● Input:
######

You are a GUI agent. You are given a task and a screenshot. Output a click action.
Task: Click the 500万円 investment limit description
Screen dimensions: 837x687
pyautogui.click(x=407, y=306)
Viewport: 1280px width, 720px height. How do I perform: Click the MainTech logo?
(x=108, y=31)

######

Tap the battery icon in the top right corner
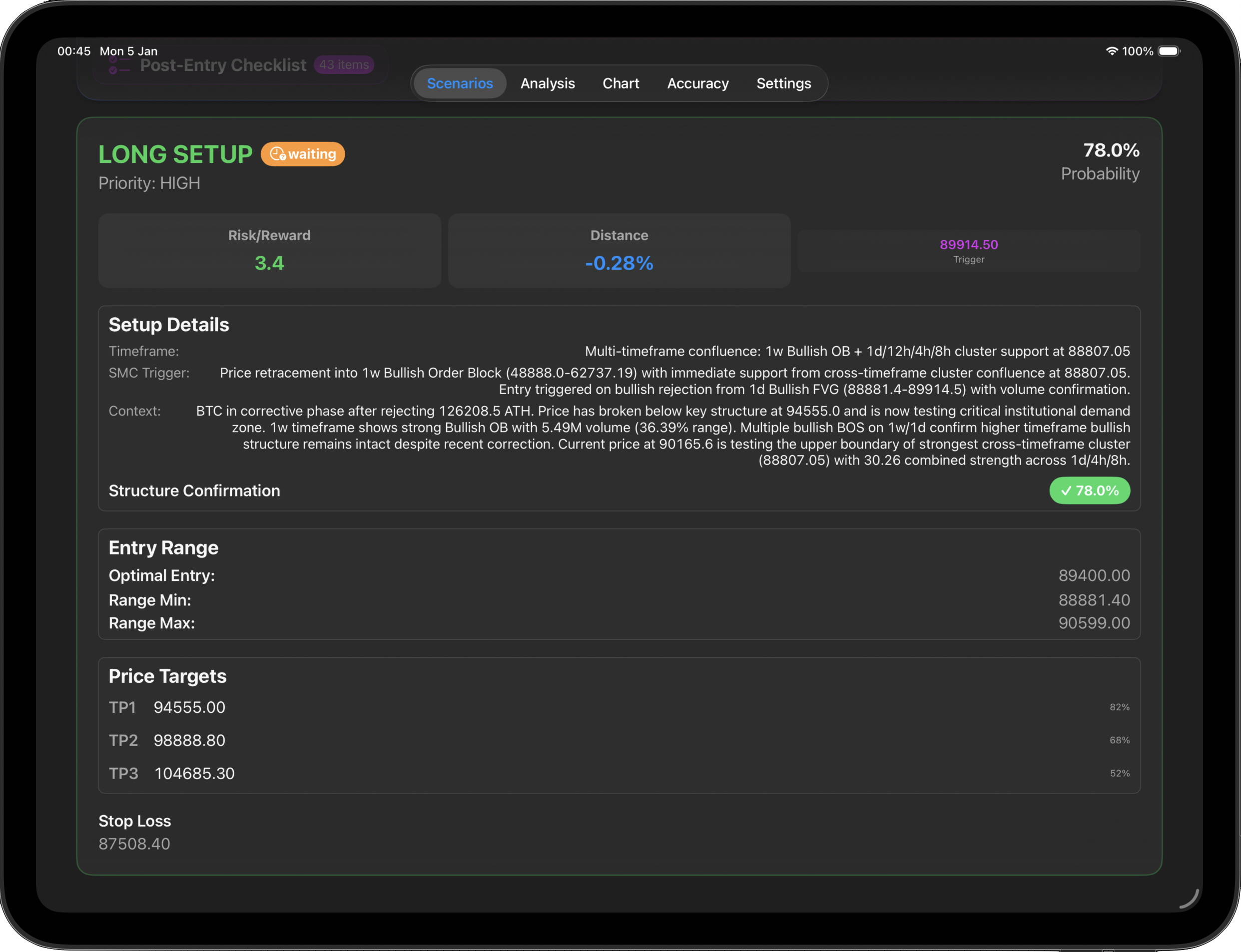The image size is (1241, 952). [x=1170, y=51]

######

● Your task: Rescale the items from the line with "Viewport: 1280px width, 720px" up to and including the line with "(x=108, y=31)", reproducing only those lines in full, requests included. Multiply each coordinate in the answers by 1.1 and round to the nearest whole number, rounding halves up, and leave every other number unchanged.

● Response to the task:
Viewport: 1280px width, 720px height. How do I perform: Click the MainTech logo?
(x=119, y=34)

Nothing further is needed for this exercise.